===== TEXT TO READ =====

Thursday, March 20, 2014

A Lenten Meditation from Merold Westphal

“If Christianity is Platonism for the masses, scientific objectivity is Platonism for the enlightened elites of modernity.”
Merold Westphal, Suspicion and Faith. (New York: Fordham UP, 1998) p. 227

Saturday, March 1, 2014

Hope And The Future: An Open Letter To The President

Dear President Obama,

I know you've got a lot on your mind right now, and I don't envy you the burdens of your office.  I pray for you often, asking God to give you the wisdom to make good decisions and the strength to carry them out.

I have two requests for you today.  The first is, please don't give up on hope.  In your first campaign you spoke about hope a lot, and I think you know that meant a lot to people everywhere.  We all want hope, especially hope that we feel we can believe in.  We will often settle for unreasonable hopes, but we prefer hopes that seem grounded in possibility rather than in wild fantasy. For a while there you sounded like you had both hope and reason for hope.  When I think about the office you occupy, I imagine there's a lot that works to rein hope in, to tame hope and to break it.  You start out with big ideals, and then everyone reminds you that limited resources will be made to seem even scarcer by partisan quarrels until there's nothing left to spend on dreams.  But let me tell you this: we need you to make lots of small decisions, but we also need some big dreams, some reasonable hopes.  We need someone who will climb the steps to the bully pulpit and preach a sermon that reminds us of "the better angels of our nature." Don't just make the little decisions; remind us of the great hopes that have lived in our nation.

=====

WRITTEN REQUEST A -> Write out the blog posts above in full, with nothing changed.

===== PROVIDED MATERIAL =====

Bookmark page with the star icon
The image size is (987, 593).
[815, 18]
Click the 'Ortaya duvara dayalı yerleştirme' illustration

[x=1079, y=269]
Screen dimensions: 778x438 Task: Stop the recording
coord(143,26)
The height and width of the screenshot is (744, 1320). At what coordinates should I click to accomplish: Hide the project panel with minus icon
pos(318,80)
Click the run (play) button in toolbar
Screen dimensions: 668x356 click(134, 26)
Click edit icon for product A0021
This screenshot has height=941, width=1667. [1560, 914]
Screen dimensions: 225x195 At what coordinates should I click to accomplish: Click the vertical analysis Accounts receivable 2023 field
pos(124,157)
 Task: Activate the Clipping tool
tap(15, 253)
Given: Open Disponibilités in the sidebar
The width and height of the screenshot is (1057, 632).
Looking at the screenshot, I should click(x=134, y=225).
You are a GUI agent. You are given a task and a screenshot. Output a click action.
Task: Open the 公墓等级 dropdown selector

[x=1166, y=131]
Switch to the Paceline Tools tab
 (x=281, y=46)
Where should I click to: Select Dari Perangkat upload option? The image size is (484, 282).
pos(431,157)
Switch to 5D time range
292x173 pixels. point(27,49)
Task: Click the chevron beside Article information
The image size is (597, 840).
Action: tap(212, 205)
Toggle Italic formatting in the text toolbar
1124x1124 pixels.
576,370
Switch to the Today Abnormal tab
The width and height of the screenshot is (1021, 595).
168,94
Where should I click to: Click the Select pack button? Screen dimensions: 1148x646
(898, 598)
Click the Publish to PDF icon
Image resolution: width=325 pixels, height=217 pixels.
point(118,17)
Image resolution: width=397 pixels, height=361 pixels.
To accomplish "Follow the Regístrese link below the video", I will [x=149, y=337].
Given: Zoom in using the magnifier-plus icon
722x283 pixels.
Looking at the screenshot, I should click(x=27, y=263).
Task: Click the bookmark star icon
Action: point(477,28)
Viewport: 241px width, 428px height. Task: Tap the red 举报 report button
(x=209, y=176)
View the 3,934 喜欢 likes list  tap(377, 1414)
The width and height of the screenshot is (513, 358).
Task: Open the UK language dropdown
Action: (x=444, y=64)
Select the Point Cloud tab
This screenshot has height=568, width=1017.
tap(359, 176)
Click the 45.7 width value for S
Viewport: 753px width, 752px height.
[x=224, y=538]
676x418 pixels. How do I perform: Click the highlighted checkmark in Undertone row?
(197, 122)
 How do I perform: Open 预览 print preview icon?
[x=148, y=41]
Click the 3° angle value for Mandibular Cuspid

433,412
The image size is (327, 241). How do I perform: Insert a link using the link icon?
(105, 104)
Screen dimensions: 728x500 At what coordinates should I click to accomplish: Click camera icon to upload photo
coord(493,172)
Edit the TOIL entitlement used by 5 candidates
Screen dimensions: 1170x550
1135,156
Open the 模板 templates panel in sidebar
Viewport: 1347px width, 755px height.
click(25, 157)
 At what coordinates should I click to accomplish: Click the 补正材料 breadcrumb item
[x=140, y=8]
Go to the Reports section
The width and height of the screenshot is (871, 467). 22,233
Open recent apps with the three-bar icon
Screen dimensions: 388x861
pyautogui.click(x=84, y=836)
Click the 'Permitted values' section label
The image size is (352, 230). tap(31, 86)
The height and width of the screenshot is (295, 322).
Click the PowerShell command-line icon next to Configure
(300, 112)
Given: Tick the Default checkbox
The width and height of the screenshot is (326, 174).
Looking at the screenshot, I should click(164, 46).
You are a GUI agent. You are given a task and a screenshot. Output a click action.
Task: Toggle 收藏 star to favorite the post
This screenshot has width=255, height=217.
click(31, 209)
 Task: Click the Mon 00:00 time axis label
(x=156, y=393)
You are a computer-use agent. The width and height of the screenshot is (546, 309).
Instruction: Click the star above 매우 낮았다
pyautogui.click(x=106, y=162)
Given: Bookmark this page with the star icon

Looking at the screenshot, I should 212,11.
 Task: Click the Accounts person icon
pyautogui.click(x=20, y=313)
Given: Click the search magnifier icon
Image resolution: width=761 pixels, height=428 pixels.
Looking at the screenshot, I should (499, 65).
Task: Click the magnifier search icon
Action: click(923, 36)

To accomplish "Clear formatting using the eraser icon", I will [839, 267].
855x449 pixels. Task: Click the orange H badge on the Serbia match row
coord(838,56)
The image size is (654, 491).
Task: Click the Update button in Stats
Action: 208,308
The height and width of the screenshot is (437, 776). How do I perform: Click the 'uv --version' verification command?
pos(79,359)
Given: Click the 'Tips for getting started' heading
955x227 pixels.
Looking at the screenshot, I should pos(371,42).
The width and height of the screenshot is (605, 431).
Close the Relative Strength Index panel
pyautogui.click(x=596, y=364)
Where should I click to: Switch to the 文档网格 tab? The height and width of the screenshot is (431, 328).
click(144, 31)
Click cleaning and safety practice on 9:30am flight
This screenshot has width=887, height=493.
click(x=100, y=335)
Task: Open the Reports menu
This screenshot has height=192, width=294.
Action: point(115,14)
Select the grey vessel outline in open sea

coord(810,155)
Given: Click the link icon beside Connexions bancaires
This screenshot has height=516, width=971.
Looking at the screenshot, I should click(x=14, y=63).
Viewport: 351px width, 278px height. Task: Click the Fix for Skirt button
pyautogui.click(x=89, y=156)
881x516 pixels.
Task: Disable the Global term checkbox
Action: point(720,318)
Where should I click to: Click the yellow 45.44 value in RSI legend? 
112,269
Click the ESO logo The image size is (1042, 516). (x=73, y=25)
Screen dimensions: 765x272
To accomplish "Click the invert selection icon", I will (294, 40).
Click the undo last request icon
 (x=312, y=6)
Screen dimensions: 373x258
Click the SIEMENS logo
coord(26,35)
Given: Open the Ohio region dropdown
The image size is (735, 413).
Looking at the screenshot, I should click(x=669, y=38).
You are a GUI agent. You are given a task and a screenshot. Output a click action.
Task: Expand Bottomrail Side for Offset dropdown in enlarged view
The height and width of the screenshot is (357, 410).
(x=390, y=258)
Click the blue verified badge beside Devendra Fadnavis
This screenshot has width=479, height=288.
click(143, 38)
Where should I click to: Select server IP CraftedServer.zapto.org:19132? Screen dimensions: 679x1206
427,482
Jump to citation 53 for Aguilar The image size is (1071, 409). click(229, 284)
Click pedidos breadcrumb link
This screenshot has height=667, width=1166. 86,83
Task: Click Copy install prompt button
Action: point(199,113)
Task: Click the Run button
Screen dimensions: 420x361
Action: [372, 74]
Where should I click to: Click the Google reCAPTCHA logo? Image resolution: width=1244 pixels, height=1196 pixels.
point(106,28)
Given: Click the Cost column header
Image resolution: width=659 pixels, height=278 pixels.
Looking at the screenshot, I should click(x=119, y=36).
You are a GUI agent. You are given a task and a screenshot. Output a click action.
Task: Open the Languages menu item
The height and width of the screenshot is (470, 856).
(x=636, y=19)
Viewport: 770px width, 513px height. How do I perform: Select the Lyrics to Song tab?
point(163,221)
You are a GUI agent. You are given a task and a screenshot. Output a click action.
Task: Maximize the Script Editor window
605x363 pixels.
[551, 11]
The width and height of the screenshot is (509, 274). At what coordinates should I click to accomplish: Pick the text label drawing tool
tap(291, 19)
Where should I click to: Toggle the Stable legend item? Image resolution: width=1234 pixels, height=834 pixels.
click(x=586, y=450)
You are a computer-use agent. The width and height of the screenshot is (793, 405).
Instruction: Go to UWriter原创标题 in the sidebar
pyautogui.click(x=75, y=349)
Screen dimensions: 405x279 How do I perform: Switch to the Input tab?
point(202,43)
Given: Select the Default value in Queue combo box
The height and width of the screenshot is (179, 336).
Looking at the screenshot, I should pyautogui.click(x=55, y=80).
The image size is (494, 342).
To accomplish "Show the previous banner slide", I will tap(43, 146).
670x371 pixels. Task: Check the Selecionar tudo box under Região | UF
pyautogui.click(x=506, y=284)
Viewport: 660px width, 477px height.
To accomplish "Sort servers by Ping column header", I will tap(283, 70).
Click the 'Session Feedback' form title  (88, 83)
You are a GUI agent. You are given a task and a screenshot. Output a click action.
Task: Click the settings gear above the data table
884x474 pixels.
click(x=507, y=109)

=====

WRITTEN REQUEST B -> Return the lines of the listing from the line that has "Where should I click to: Switch" through the line that has "coord(810,155)", copied unchanged, with both of those lines included.

PROBLEM SOLUTION A ->
Thursday, March 20, 2014

A Lenten Meditation from Merold Westphal

“If Christianity is Platonism for the masses, scientific objectivity is Platonism for the enlightened elites of modernity.”
Merold Westphal, Suspicion and Faith. (New York: Fordham UP, 1998) p. 227

Saturday, March 1, 2014

Hope And The Future: An Open Letter To The President

Dear President Obama,

I know you've got a lot on your mind right now, and I don't envy you the burdens of your office.  I pray for you often, asking God to give you the wisdom to make good decisions and the strength to carry them out.

I have two requests for you today.  The first is, please don't give up on hope.  In your first campaign you spoke about hope a lot, and I think you know that meant a lot to people everywhere.  We all want hope, especially hope that we feel we can believe in.  We will often settle for unreasonable hopes, but we prefer hopes that seem grounded in possibility rather than in wild fantasy. For a while there you sounded like you had both hope and reason for hope.  When I think about the office you occupy, I imagine there's a lot that works to rein hope in, to tame hope and to break it.  You start out with big ideals, and then everyone reminds you that limited resources will be made to seem even scarcer by partisan quarrels until there's nothing left to spend on dreams.  But let me tell you this: we need you to make lots of small decisions, but we also need some big dreams, some reasonable hopes.  We need someone who will climb the steps to the bully pulpit and preach a sermon that reminds us of "the better angels of our nature." Don't just make the little decisions; remind us of the great hopes that have lived in our nation.

PROBLEM SOLUTION B ->
Where should I click to: Switch to the 文档网格 tab? The height and width of the screenshot is (431, 328).
click(144, 31)
Click cleaning and safety practice on 9:30am flight
This screenshot has width=887, height=493.
click(x=100, y=335)
Task: Open the Reports menu
This screenshot has height=192, width=294.
Action: point(115,14)
Select the grey vessel outline in open sea

coord(810,155)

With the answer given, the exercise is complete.